Aleotti, Assandra, Cozzolani, Leonarda, Vizzana – few people will have heard their names before. These Renaissance composers chose convent life over secular society’s traditional tasks. In the safety of the cloisters’ shadows they could follow their faith, enjoy an excellent education and avoid an arranged marriage to a partner of their family’s political preference.
In return, they provided their abbeys with polyphony aplenty, gaining local notoriety as organists, singers, directors and composers. Aleotti’s un-convent-ionally flamboyant madrigals were highly regarded; Leonarda was nicknamed the “Muse of Novara”; and Cozzolani's choir of nuns, the “white and melodious swans”, were hailed as the best singers in Italy.
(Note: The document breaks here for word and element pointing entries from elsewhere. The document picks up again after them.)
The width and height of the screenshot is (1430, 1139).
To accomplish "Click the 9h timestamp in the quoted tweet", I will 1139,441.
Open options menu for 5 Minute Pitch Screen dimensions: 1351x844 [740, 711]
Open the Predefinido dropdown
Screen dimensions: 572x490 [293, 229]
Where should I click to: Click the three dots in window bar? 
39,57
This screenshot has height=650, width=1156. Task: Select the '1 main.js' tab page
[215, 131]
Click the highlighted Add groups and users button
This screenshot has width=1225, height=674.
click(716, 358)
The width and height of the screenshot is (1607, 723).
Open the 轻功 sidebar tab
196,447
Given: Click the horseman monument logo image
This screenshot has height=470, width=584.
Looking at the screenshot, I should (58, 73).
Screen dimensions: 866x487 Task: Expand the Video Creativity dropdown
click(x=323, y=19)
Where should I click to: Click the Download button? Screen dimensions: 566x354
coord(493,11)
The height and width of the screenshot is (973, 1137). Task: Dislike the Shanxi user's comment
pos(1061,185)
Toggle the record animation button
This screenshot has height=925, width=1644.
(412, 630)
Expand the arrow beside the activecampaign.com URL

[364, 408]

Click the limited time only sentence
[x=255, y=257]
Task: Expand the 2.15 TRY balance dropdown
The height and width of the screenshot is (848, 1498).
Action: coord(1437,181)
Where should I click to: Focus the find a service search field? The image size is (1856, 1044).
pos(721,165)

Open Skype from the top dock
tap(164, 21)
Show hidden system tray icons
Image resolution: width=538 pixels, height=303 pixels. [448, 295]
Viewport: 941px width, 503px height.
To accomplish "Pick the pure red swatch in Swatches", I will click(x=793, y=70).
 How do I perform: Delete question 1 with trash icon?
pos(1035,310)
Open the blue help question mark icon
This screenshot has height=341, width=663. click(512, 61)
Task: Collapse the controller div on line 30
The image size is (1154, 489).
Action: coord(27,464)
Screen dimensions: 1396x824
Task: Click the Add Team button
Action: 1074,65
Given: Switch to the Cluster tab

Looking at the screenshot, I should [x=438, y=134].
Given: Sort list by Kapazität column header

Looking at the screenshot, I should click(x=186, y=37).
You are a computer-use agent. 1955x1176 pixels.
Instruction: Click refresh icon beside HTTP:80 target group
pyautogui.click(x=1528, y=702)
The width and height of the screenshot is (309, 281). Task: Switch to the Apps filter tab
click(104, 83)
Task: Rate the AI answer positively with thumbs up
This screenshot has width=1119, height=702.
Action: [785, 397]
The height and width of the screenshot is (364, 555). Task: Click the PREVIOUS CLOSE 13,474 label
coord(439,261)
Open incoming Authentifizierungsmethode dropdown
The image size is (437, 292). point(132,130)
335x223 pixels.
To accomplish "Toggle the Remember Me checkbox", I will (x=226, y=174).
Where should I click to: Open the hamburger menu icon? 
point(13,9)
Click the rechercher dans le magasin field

Patriarchal prejudice restricted these women’s reputations. Adverse Archbishops and contrary Cardinals found their music frivolous, unfit for religious rites or public performance. The complexity of Aleotti’s compositions was criticised for “making holiness give way to pleasure”…
Orlando Chamber Choir sings these talented women’s wonderful works out of history’s shadows into the concert light.
To add contrasting colours, the programme also includes majestic mass excerpts and motets by De Victoria – who, being a man, could enjoy the protection of the priory as a priest yet travel free into the limelight as he pleased.